RECORDS FOR PROCESSING:
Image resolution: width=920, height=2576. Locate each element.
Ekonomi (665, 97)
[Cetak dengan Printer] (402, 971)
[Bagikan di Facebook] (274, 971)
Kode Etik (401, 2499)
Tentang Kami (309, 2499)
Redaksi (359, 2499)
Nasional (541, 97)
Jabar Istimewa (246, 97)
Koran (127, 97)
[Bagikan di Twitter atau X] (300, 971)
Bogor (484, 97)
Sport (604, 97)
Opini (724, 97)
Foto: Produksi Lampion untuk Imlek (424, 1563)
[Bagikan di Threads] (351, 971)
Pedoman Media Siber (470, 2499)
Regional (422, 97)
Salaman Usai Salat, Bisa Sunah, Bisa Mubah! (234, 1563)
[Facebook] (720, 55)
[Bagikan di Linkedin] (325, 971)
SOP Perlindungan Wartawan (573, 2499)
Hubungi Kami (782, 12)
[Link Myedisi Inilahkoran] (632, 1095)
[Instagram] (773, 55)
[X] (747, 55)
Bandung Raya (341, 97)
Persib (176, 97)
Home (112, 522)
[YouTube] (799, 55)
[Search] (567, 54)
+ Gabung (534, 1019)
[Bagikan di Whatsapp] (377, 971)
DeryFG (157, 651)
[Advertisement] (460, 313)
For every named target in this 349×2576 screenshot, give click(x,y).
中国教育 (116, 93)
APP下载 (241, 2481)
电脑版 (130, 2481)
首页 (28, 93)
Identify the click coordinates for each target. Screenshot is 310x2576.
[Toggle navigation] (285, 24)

...

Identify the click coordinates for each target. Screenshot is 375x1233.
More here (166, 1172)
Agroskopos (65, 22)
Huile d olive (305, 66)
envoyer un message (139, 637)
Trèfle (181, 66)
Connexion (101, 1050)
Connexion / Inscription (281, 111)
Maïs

HOW TO COMPLETE THIS TASK: For this exercise, repeat exactly the lines of the data above from the one with "Image resolution: width=920, height=2576." down to the one with "[Toggle navigation] (285, 24)", both end lines included.

TASK OUTPUT:
Image resolution: width=920, height=2576. Locate each element.
Ekonomi (665, 97)
[Cetak dengan Printer] (402, 971)
[Bagikan di Facebook] (274, 971)
Kode Etik (401, 2499)
Tentang Kami (309, 2499)
Redaksi (359, 2499)
Nasional (541, 97)
Jabar Istimewa (246, 97)
Koran (127, 97)
[Bagikan di Twitter atau X] (300, 971)
Bogor (484, 97)
Sport (604, 97)
Opini (724, 97)
Foto: Produksi Lampion untuk Imlek (424, 1563)
[Bagikan di Threads] (351, 971)
Pedoman Media Siber (470, 2499)
Regional (422, 97)
Salaman Usai Salat, Bisa Sunah, Bisa Mubah! (234, 1563)
[Facebook] (720, 55)
[Bagikan di Linkedin] (325, 971)
SOP Perlindungan Wartawan (573, 2499)
Hubungi Kami (782, 12)
[Link Myedisi Inilahkoran] (632, 1095)
[Instagram] (773, 55)
[X] (747, 55)
Bandung Raya (341, 97)
Persib (176, 97)
Home (112, 522)
[YouTube] (799, 55)
[Search] (567, 54)
+ Gabung (534, 1019)
[Bagikan di Whatsapp] (377, 971)
DeryFG (157, 651)
[Advertisement] (460, 313)
For every named target in this 349×2576 screenshot, give click(x,y).
中国教育 (116, 93)
APP下载 (241, 2481)
电脑版 (130, 2481)
首页 (28, 93)
Identify the click coordinates for each target. Screenshot is 310x2576.
[Toggle navigation] (285, 24)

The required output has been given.